I have to use headphones when listening to music as my apartment is situated fairly close to a major auto expressway in NYC -- that's the only way I can eliminate cars honking from my daily dose of Herrmann.

 
 Posted:   Oct 30, 2013 - 12:45 PM   
 By:   Charles Thaxton   (Member)

Mine developed a little over a year ago following an air-pressure change pop going into a store on a windy day following my morning shower. First my high frequencies got a resonant distortion then after a month or so tinnitus started. I saw 2 ENTs and an audiologist who all shrugged and basically say....shit happens. Mine started off as the "old tube TV whine" now has toned down a lot to a subtle hissing which comes and goes. As a musician I got really despondent but as it improved I just surrendered. I still have full range hearing but there's this paper rattling/blown speaker cone distortion on the left which remains, just at certain frequencies. My ear drums are fine and no wax etc. This can happen on airplanes or anywhere sudden air pressure changes occur.

 
 Posted:   Oct 30, 2013 - 1:00 PM   
 By:   Basil Wrathbone   (Member)

Listening I only play at moderate levels, whether through headphones or speakers. But when editing I'm listening at high levels through headphones to judge crossfades and edits etc and I fear years of that has done me some damage. I have a slight high-pitched ringing I become aware of now and then.
But I think wearing earplugs at night, every night for several years, does me as much, if not more, damage. I live off a busy street and I'd be awakened if I didn't sleep with earplugs. But I'm convinced they've had a negative effect over time.

 
 
 Posted:   Oct 30, 2013 - 1:01 PM   
 By:   Midnight Mike   (Member)

Here’s some info that I hope can help some fellow sufferers. I’ve had Tinnitus for 20 years now. I have learned to live with it, but I still hear it at night, when it is quiet.

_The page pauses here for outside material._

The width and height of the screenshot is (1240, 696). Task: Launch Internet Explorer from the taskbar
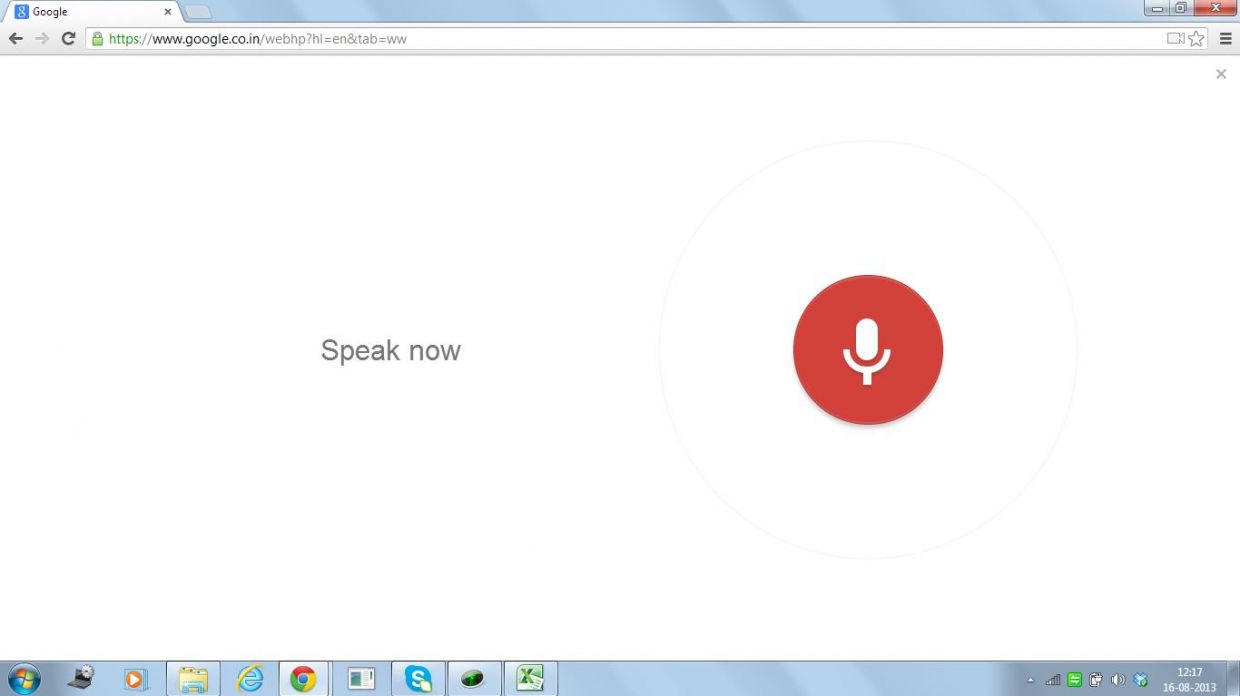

But, recently over the last few years it had gotten a lot worse, and I’ve been protecteing my ears very well over the years, wearing ear plugs on the subway, and even in the movies sometimes, just to avoid loud noise. (I just carry around small foam ear-plugs with me at all times)

Anyway, I went to the doctor for a routine physical and a blood test revealed that my vitamin B12 levels were low, so my doc recommended I take a daily supplement.

I have taken it for the last few months and my tinnitus has diminished greatly! It has not gone away, but it has “turned the volume way down” on it. I did some reading up on it and apparently low B12 levels can cause a ringing in your ears. I had no idea.

So maybe you can have a doc check your B12 levels and see if you need a supplement.

 
 
 Posted:   Oct 30, 2013 - 3:19 PM   
 By:   Thor   (Member)

Mine developed a little over a year ago following an air-pressure change pop going into a store on a windy day following my morning shower. First my high frequencies got a resonant distortion then after a month or so tinnitus started. I saw 2 ENTs and an audiologist who all shrugged and basically say....shit happens. Mine started off as the "old tube TV whine"

Yeah, that's "my" sound too. It's constant 24/7, in all waking seconds. The hearing range has also been reduced drastically, esp. on my left ear where the tinnitus is worst. I do think a degree of hyper-acusis comes with the affliction (extra sensitivity to high sounds), but this varies from individual to individual.